## Exercise
Each line that includes the word "Time" should be copied from the records.

============

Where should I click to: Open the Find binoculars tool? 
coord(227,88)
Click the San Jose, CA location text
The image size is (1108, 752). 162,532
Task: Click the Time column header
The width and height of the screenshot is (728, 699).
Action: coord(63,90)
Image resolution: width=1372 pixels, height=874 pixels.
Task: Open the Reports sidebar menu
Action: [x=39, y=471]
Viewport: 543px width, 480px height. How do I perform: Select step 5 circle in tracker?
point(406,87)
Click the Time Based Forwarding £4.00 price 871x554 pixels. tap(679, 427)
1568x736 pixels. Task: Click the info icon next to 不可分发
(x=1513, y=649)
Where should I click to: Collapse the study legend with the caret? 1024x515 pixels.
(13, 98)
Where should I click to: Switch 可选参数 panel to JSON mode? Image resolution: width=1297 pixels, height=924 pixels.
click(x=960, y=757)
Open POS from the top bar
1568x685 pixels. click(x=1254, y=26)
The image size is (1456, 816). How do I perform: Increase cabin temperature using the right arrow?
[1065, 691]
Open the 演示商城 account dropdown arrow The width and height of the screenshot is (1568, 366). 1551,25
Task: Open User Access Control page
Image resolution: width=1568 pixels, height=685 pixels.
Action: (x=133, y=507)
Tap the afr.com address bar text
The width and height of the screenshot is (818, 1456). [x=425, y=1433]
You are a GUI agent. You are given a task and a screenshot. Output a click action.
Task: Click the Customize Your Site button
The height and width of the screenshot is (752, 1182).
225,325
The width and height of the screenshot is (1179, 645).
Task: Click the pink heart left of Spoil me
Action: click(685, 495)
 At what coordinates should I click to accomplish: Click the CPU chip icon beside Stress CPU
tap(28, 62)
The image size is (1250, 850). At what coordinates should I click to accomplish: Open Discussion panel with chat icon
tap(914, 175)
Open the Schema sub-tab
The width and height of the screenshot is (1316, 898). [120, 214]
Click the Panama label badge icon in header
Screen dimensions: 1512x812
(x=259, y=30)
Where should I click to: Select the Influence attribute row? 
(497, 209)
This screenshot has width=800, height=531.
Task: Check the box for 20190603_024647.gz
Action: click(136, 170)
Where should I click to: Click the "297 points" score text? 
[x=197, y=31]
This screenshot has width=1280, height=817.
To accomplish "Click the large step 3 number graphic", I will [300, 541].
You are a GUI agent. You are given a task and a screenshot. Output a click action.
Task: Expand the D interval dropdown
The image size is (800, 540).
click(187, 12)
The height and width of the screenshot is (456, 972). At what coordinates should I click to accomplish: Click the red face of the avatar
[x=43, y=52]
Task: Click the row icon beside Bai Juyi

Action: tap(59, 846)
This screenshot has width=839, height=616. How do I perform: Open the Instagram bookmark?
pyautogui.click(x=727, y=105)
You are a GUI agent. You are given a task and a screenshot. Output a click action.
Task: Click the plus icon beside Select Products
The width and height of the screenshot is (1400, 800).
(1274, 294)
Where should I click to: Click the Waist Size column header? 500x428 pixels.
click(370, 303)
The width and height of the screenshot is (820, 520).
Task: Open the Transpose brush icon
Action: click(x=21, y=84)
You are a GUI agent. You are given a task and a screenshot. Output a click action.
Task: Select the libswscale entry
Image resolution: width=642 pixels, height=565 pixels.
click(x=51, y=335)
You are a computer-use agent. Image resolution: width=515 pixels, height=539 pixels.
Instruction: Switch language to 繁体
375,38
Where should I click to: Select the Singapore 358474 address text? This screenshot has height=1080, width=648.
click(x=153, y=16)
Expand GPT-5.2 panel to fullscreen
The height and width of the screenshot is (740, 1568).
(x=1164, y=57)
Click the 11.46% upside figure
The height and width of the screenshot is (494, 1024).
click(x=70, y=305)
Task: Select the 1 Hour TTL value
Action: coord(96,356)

============

## Output for this exercise
Task: Click the Time column header
Click the Time Based Forwarding £4.00 price 871x554 pixels. tap(679, 427)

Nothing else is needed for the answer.